Indications for Surgery:

  • Symptomatic severe AR regardless of LV function

  • Asymptomatic severe AR with:

    • LVEF <50%

    • LV end-systolic dimension >50 mm

    • LV end-diastolic dimension >65–70 mm

  • AR secondary to aortic root aneurysm requiring repair

Types of Surgery:

  • Surgical Aortic Valve Replacement (SAVR):

    • Mechanical valve (durable, requires anticoagulation)

    • Bioprosthetic valve (less durable, no anticoagulation)

  • Aortic Root Replacement (Bentall Procedure):

    • For combined valve and root disease

  • Valve Repair or Valve-Sparing Aortic Root Surgery:

    • For younger patients or connective tissue disorders

Transcatheter Aortic Valve Replacement (TAVR):

  • Limited role in pure AR, but emerging as an option for inoperable high-risk patients.

~Postoperative and Long-Term Management

  • Anticoagulation: Required lifelong for mechanical prosthetic valves (target INR 2.0–3.0).

  • Endocarditis prophylaxis: Recommended for high-risk patients.

  • Echocardiographic follow-up: At 6 months post-surgery, then annually.

  • Control of hypertension and aortic dilation with medical therapy.

~Complications of Aortic Regurgitation

If untreated or inadequately managed, AR can lead to:

  • Left ventricular failure

  • Arrhythmias (atrial fibrillation, ventricular tachycardia)

  • Infective endocarditis

  • Sudden cardiac death

  • Aortic aneurysm or rupture

  • Thromboembolism (in prosthetic valve patients)

~Prognosis

The prognosis of aortic regurgitation depends largely on:

  • The stage of disease at diagnosis

  • Timeliness of surgical intervention

  • Left ventricular function

After successful valve replacement, most patients experience dramatic symptomatic improvement and excellent long-term survival.

Without treatment, severe AR leads to progressive heart failure and death within a few years after symptom onset.

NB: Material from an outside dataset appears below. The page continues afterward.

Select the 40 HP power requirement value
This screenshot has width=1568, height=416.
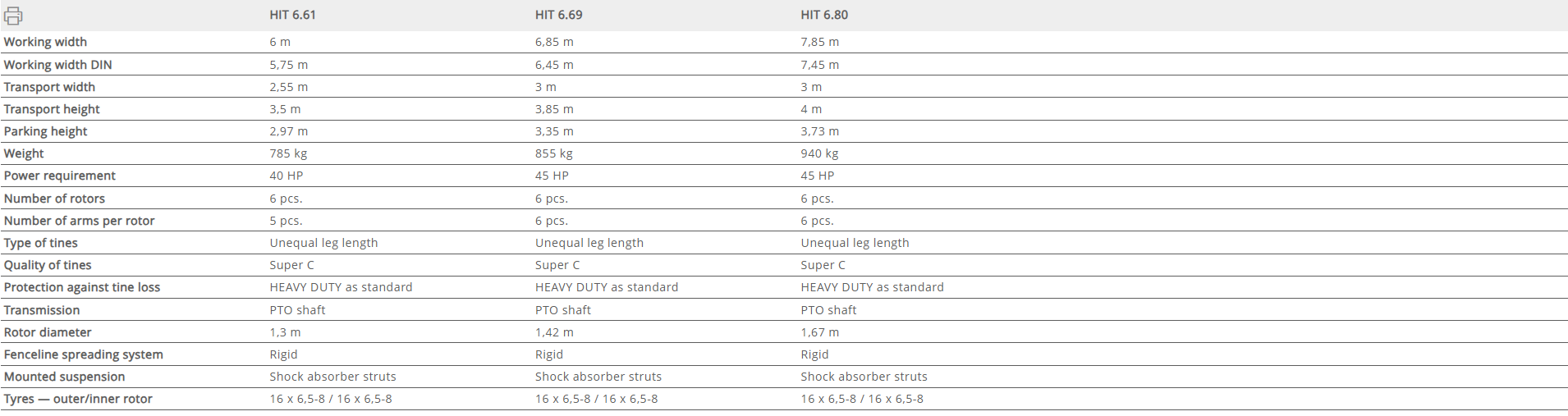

~Prevention and Lifestyle Modifications

While congenital and degenerative causes are not preventable, certain measures can reduce risk and slow progression:

  • Prompt treatment of streptococcal infections to prevent rheumatic fever

  • Regular blood pressure monitoring and control

  • Avoid smoking and alcohol abuse

  • Routine cardiac evaluations for individuals with bicuspid valves or connective tissue disorders

  • Antibiotic prophylaxis in patients with prosthetic valves or previous endocarditis

~Aortic Regurgitation in Special Populations

1. In Athletes

Athletes with mild-to-moderate AR and preserved LV function can often continue sports under close supervision. Severe cases require restriction from competitive activities.

2. In Pregnancy

Chronic AR is usually tolerated well due to reduced systemic vascular resistance in pregnancy, but acute severe AR requires urgent management.

3. In Elderly Patients

Degenerative AR is common; TAVR may offer a minimally invasive alternative to open surgery in high-risk individuals.

~Conclusion

Aortic regurgitation is a significant valvular heart disease with varied causes and presentations. Early detection through echocardiography and clinical vigilance is crucial for optimal outcomes.

While medical therapy can provide symptomatic relief and delay progression, surgical intervention remains the cornerstone of treatment for severe AR. Advances in valve replacement and repair techniques have greatly improved prognosis and quality of life for affected individuals.

With proper management, patients with aortic regurgitation can lead productive, active lives and achieve near-normal survival rates following successful treatment.